Seminars

The goal of the work presented is to develop an accurate and efficient flow solver based upon a discrete velocity description of the Boltzmann equation. Continuum equations fail to accurately represent a flow when mean free paths are on the same order as the characteristic length scale, and the Boltzmann equation must be solved instead. This condition may occur in micro- and nano-scale devices, shocks, satellite attitude control thruster plumes, around satellites in low-earth orbit, and during hypersonic re-entry.

Standard particle based methods such as direct simulation Monte Carlo (DSMC) have difficulties with complex and transient flows, and the high noise associated with simulations under these conditions can create problems when coupling with continuum solvers and can wash out changes to the properties of trace species. To address these issues, a discrete velocity method (DVM) was developed which models the evolution of a flow through the collisions and motion of fixed velocity, variable mass quasi-particles defined as delta functions on a truncated and discretized velocity domain.
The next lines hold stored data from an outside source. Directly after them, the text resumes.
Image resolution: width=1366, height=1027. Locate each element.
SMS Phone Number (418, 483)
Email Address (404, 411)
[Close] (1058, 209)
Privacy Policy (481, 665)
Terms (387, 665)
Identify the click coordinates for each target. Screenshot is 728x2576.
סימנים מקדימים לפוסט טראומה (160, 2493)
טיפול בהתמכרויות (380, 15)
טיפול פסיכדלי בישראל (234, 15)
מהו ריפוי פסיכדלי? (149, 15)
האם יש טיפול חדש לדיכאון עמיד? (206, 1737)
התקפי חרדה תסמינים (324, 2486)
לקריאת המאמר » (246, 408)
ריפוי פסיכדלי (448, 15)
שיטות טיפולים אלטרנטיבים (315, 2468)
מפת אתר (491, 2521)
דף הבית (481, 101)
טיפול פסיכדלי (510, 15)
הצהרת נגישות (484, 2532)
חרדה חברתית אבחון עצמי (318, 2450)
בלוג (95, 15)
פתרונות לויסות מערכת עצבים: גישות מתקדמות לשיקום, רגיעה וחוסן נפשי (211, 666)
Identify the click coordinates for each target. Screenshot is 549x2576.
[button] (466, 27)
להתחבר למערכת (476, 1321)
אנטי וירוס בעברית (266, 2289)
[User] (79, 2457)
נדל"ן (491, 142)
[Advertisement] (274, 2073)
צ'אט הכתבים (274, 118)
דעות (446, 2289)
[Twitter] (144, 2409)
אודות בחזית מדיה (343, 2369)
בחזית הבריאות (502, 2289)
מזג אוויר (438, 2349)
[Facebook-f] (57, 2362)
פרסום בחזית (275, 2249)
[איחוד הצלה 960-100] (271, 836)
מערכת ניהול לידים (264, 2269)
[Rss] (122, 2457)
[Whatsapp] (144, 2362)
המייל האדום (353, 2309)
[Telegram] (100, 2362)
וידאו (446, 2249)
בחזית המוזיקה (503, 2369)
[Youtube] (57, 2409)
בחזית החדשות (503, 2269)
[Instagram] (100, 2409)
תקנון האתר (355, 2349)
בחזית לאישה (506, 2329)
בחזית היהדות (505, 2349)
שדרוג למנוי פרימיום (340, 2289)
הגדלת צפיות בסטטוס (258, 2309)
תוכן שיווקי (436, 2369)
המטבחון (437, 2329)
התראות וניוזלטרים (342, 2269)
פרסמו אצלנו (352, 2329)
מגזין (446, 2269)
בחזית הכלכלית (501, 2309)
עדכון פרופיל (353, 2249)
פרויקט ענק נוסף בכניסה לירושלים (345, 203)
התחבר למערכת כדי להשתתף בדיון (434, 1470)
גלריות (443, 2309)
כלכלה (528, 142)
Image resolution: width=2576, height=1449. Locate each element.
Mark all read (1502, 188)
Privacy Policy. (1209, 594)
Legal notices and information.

The work is an extension of a previous method developed for a single, monatomic species solved on a uniform (evenly spaced) velocity grid with either a hard sphere or pseudo-Maxwell collision cross-section model. The collision integral is solved with a variance reduced stochastic model where the deviation from equilibrium is calculated and operated upon. This method produces fast, smooth solutions of near-equilibrium flows. In the current work, advancements were made in the following areas: implementation of variable hard sphere and variable soft sphere collision models, diffuse boundary conditions, non-uniform (realigned) grids, multi-species, and quantized rotational and vibrational energy. Each advancement to the method was accompanied by an equivalent extension of the variance reduction collision model in order to maintain the benefits of low noise and fast solutions.